"""
This file contains a collection of useful loss functions for use with torch tensors.
"""

import math
import numpy as np
import torch
import torch.nn.functional as F


def cosine_loss(preds, labels):
    """
    Cosine loss between two tensors.

    Args:
        preds (torch.Tensor): torch tensor
        labels (torch.Tensor): torch tensor

    Returns:
        loss (torch.Tensor): cosine loss
    """
    sim = torch.nn.CosineSimilarity(dim=len(preds.shape) - 1)(preds, labels)
    return -torch.mean(sim - 1.0)


def KLD_0_1_loss(mu, logvar):
    """
    KL divergence loss. Computes D_KL( N(mu, sigma) || N(0, 1) ). Note that 
    this function averages across the batch dimension, but sums across dimension.

    Args:
        mu (torch.Tensor): mean tensor of shape (B, D)
        logvar (torch.Tensor): logvar tensor of shape (B, D)

    Returns:
        loss (torch.Tensor): KL divergence loss between the input gaussian distribution
            and N(0, 1)
    """
    return -0.5 * (1. + logvar - mu.pow(2) - logvar.exp()).sum(dim=1).mean()

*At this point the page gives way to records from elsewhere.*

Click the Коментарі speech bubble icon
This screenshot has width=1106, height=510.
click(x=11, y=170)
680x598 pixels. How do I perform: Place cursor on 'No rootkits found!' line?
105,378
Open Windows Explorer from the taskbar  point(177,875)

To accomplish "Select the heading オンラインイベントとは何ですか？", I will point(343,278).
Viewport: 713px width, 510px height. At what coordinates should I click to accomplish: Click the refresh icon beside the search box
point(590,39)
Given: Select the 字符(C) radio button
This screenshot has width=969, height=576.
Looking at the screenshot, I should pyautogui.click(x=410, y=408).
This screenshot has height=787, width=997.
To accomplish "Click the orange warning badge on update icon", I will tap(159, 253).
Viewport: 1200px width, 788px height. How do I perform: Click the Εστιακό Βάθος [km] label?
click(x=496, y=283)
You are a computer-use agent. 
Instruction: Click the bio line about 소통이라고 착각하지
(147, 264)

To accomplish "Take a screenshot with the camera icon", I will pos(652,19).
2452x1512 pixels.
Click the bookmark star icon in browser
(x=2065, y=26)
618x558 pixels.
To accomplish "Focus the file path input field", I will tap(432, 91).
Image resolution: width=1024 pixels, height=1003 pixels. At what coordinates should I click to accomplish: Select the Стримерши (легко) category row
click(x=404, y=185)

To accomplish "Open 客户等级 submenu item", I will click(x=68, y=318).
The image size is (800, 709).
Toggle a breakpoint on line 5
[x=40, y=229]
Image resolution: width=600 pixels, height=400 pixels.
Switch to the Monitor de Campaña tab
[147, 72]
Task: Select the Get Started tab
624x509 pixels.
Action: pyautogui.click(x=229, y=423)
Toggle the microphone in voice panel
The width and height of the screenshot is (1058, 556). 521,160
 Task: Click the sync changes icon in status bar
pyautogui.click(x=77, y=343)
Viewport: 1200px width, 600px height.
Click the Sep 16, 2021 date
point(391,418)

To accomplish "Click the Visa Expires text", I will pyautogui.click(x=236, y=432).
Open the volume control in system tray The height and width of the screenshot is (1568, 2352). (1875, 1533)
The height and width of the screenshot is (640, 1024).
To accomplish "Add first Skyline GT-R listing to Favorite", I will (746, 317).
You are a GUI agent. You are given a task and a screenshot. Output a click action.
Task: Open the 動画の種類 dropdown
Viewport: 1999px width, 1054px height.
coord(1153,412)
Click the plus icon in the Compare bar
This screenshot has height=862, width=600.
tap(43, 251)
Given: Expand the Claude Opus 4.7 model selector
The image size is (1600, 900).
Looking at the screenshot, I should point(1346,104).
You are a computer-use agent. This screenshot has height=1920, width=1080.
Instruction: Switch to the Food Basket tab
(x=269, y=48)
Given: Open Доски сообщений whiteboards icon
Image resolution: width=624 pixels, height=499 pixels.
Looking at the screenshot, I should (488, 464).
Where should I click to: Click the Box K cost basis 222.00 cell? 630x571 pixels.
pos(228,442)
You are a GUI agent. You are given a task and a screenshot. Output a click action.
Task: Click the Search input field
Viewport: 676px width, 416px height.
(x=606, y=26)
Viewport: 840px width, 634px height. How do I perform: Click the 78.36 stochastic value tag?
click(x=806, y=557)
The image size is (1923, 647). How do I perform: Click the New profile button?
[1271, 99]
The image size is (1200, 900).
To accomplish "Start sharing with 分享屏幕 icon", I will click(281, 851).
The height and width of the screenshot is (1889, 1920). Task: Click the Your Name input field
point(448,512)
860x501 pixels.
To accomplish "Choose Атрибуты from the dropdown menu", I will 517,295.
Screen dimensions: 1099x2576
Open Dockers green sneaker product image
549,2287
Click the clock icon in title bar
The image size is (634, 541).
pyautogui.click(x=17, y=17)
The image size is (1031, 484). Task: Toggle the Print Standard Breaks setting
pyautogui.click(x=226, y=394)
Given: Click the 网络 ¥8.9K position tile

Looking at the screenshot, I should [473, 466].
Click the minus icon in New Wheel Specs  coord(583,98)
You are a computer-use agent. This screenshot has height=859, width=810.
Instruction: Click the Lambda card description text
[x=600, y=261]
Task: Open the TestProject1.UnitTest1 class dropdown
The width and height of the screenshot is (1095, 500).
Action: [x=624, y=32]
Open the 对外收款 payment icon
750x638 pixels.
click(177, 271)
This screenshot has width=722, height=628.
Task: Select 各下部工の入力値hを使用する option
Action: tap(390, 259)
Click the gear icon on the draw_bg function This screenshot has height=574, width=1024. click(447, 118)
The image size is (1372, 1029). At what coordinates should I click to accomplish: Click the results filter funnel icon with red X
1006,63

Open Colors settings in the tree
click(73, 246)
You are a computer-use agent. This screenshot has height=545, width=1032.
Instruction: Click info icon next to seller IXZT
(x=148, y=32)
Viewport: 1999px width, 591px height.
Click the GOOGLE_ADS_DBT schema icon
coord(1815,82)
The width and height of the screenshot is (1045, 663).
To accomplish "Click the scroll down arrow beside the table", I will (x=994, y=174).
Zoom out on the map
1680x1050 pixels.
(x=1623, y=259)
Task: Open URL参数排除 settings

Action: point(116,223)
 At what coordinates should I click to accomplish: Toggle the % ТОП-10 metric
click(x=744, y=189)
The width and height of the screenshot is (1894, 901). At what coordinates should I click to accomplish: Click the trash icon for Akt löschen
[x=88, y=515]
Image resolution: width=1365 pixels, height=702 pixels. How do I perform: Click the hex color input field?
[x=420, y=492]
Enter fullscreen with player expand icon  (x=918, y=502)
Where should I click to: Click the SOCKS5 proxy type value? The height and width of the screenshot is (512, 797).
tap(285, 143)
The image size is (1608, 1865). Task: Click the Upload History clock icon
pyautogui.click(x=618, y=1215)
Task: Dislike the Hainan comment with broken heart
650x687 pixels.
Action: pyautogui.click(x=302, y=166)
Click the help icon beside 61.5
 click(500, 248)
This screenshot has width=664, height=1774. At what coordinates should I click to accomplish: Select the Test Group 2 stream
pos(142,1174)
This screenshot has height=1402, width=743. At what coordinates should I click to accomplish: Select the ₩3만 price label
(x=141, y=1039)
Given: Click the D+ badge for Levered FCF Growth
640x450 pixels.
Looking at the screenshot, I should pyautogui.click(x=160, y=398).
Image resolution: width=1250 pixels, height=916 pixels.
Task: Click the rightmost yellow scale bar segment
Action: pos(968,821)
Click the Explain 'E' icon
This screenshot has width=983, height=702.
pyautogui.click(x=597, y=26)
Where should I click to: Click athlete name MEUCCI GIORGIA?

def KLD_gaussian_loss(mu_1, logvar_1, mu_2, logvar_2):
    """
    KL divergence loss between two Gaussian distributions. This function 
    computes the average loss across the batch.

    Args:
        mu_1 (torch.Tensor): first means tensor of shape (B, D)
        logvar_1 (torch.Tensor): first logvars tensor of shape (B, D)
        mu_2 (torch.Tensor): second means tensor of shape (B, D)
        logvar_2 (torch.Tensor): second logvars tensor of shape (B, D)

    Returns:
        loss (torch.Tensor): KL divergence loss between the two gaussian distributions
    """
    return -0.5 * (1. + \
        logvar_1 - logvar_2 \
        - ((mu_2 - mu_1).pow(2) / logvar_2.exp()) \
        - (logvar_1.exp() / logvar_2.exp()) \
        ).sum(dim=1).mean()


def log_normal(x, m, v):
    """
    Log probability of tensor x under diagonal multivariate normal with
    mean m and variance v. The last dimension of the tensors is treated
    as the dimension of the Gaussian distribution - all other dimensions
    are treated as independent Gaussians. Adapted from CS 236 at Stanford.

    Args:
        x (torch.Tensor): tensor with shape (B, ..., D)
        m (torch.Tensor): means tensor with shape (B, ..., D) or (1, ..., D)
        v (torch.Tensor): variances tensor with shape (B, ..., D) or (1, ..., D)

    Returns:
        log_prob (torch.Tensor): log probabilities of shape (B, ...)
    """
    element_wise = -0.5 * (torch.log(v) + (x - m).pow(2) / v + np.log(2 * np.pi))
    log_prob = element_wise.sum(-1)
    return log_prob


def log_normal_mixture(x, m, v, w=None, log_w=None):
    """
    Log probability of tensor x under a uniform mixture of Gaussians. 
    Adapted from CS 236 at Stanford.

    Args:
        x (torch.Tensor): tensor with shape (B, D)
        m (torch.Tensor): means tensor with shape (B, M, D) or (1, M, D), where 
            M is number of mixture components
        v (torch.Tensor): variances tensor with shape (B, M, D) or (1, M, D) where 
            M is number of mixture components
        w (torch.Tensor): weights tensor - if provided, should be 
            shape (B, M) or (1, M)
        log_w (torch.Tensor): log-weights tensor - if provided, should be 
            shape (B, M) or (1, M)

    Returns:
        log_prob (torch.Tensor): log probabilities of shape (B,)
    """

    # (B , D) -> (B , 1, D)
    x = x.unsqueeze(1)
    # (B, 1, D) -> (B, M, D) -> (B, M)
    log_prob = log_normal(x, m, v)
    if w is not None or log_w is not None:
        # this weights the log probabilities by the mixture weights so we have log(w_i * N(x | m_i, v_i))
        if w is not None:
            assert log_w is None
            log_w = torch.log(w)
        log_prob += log_w
        # then compute log sum_i exp [log(w_i * N(x | m_i, v_i))]
        # (B, M) -> (B,)
        log_prob = log_sum_exp(log_prob , dim=1)
    else:
        # (B, M) -> (B,)
        log_prob = log_mean_exp(log_prob , dim=1) # mean accounts for uniform weights
    return log_prob


def log_mean_exp(x, dim):
    """
    Compute the log(mean(exp(x), dim)) in a numerically stable manner.
    Adapted from CS 236 at Stanford.

    Args:
        x (torch.Tensor): a tensor 
        dim (int): dimension along which mean is computed

    Returns:
        y (torch.Tensor): log(mean(exp(x), dim))
    """
    return log_sum_exp(x, dim) - np.log(x.size(dim))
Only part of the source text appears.